Belki bugün ya da yarın değil ama kıtlık kapıda!

Çin’in gıda stokladığı belirtiliyor. Yıl sonuna kadar, 266 milyon ton yani küresel mısır rezervinin üçte ikisi Çin’de. Pirinç rezervinin yüzde 60’ı, buğdayın ise yüzde 51’i Çin stoklarında olacak.

GIDA MİLLİYETÇİLİĞİ Pandemi döneminde gündeme gelen gıda milliyetçiliğini, stokçuluktan ayıran nokta ülkelerin tarım politikasında belirleniyor.

Söz gelimi Türkiye önümüzdeki yılın haziran ayına kadarki buğdayı yeterli görürken, bunu 2-3 yıl hatta daha uzun erimli bir stoklamaya gitmesi, gıda stokçuluğu olarak yorumlanıyor.

GIDA ÜRETİMİ DÜNYAYA YETMİYOR MU?

Küresel dünyadaki gıda üretimi aslında insanlığa yetecek seviyede. Hali hazırda, dünyanın 3 aylık tüketimine yetecek gıda var. Sorun paylaşım noktasında başlıyor.

Hal böyle olunca Afrika’nın pastadan aldığı pay azalıyor.

KÜRESEL İKLİM DEĞİŞİKLİĞİ Dünyada 828 milyon insanın gıdaya erişimi sorunlu!

Üretimin, tüketimi karşıladığı bir dünyada, nüfusun onda birinin gıdaya erişememesi dağıtımda sorun olduğunun ispatı durumunda.

Küresel ısınma ile görülen kuraklık, gıda üretiminde kendini dağıtım noktasında gösteriyor.

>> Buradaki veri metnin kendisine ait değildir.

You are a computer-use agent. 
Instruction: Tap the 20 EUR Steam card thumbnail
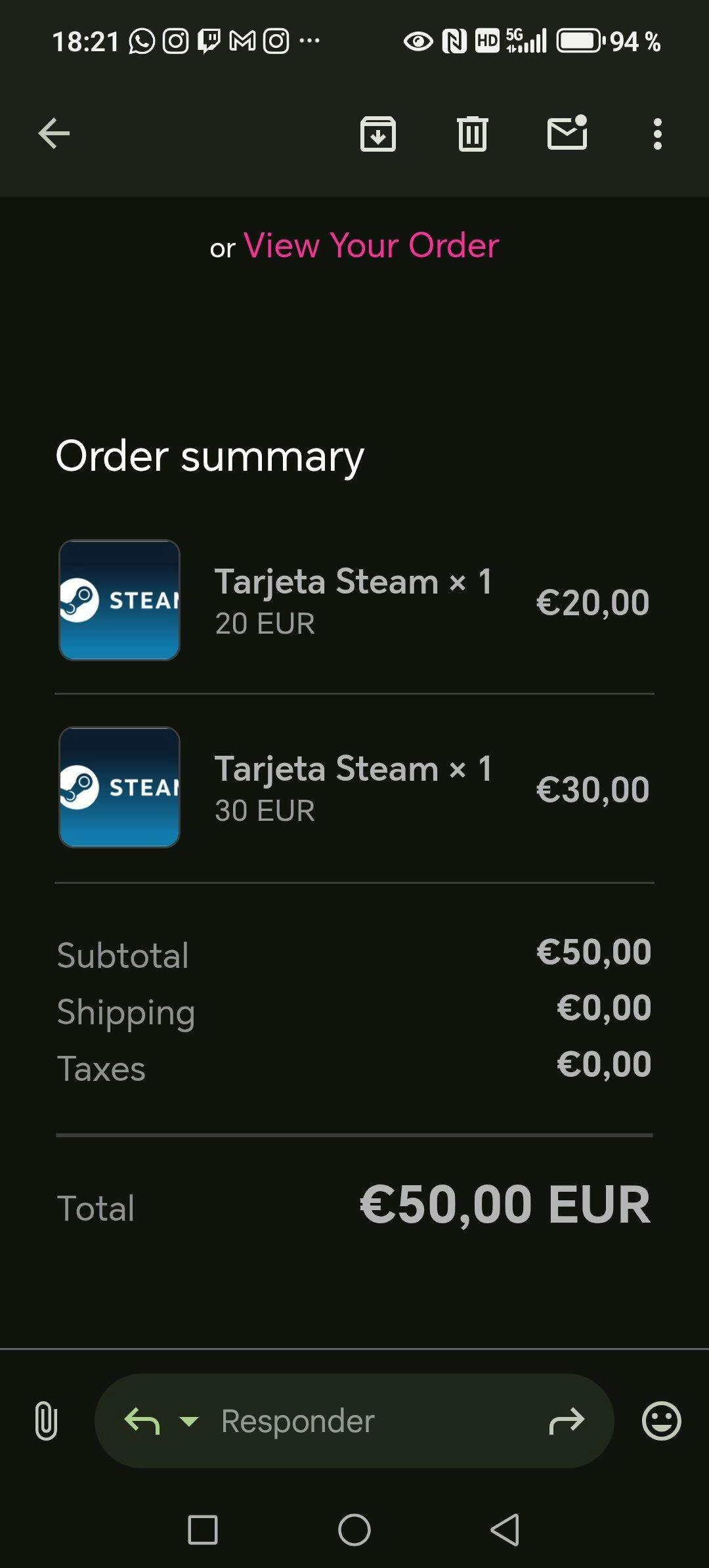point(119,600)
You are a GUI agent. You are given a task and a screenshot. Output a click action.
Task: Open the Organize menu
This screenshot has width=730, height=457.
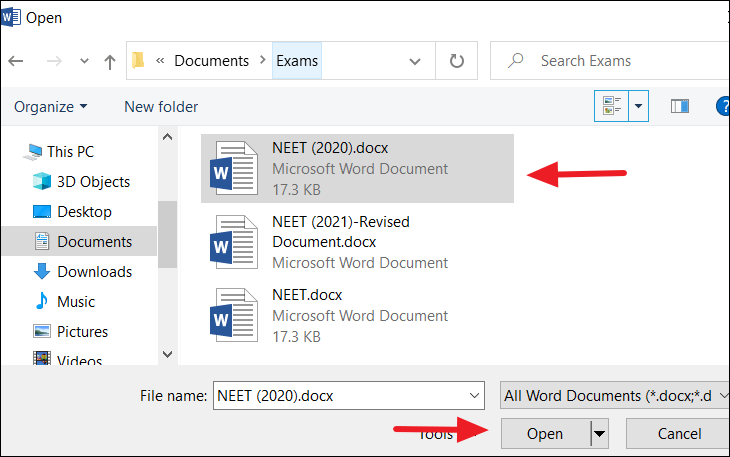tap(50, 106)
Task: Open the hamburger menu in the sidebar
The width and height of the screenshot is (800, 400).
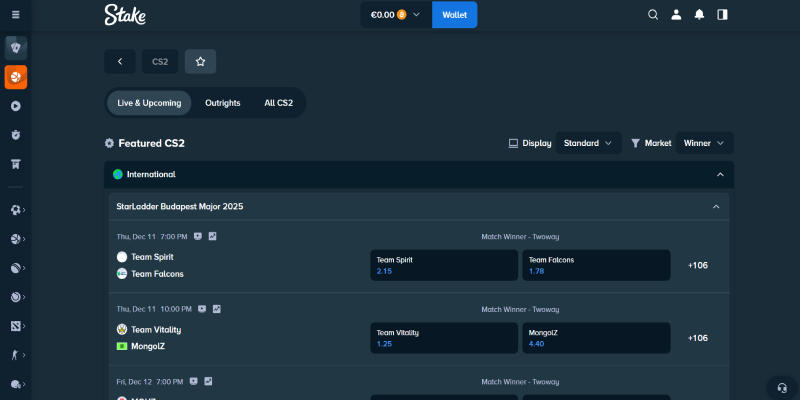Action: [x=15, y=15]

TÜRKİYE KITLIĞA KARŞI NE YAPMALI? Türkiye bir tarım ülkesi ve bulunduğu konum itibariyle de şanslı. Arzda sıkıntı olduğunda ithalat yapan Türkiye orta uzun vadede aynı kıtlık sorunu ile yüzleşecek. Ve Türkiye’nin gıdada en kritik sorunu, ekilebilir topraklarının yüzde 14’ü (ki bu oran giderek artıyor) atıl durumda ve ekilmiyor.

İklim krizinin etkisi ile dünya gıda stokluyor.

Sırada kıtlık mı var!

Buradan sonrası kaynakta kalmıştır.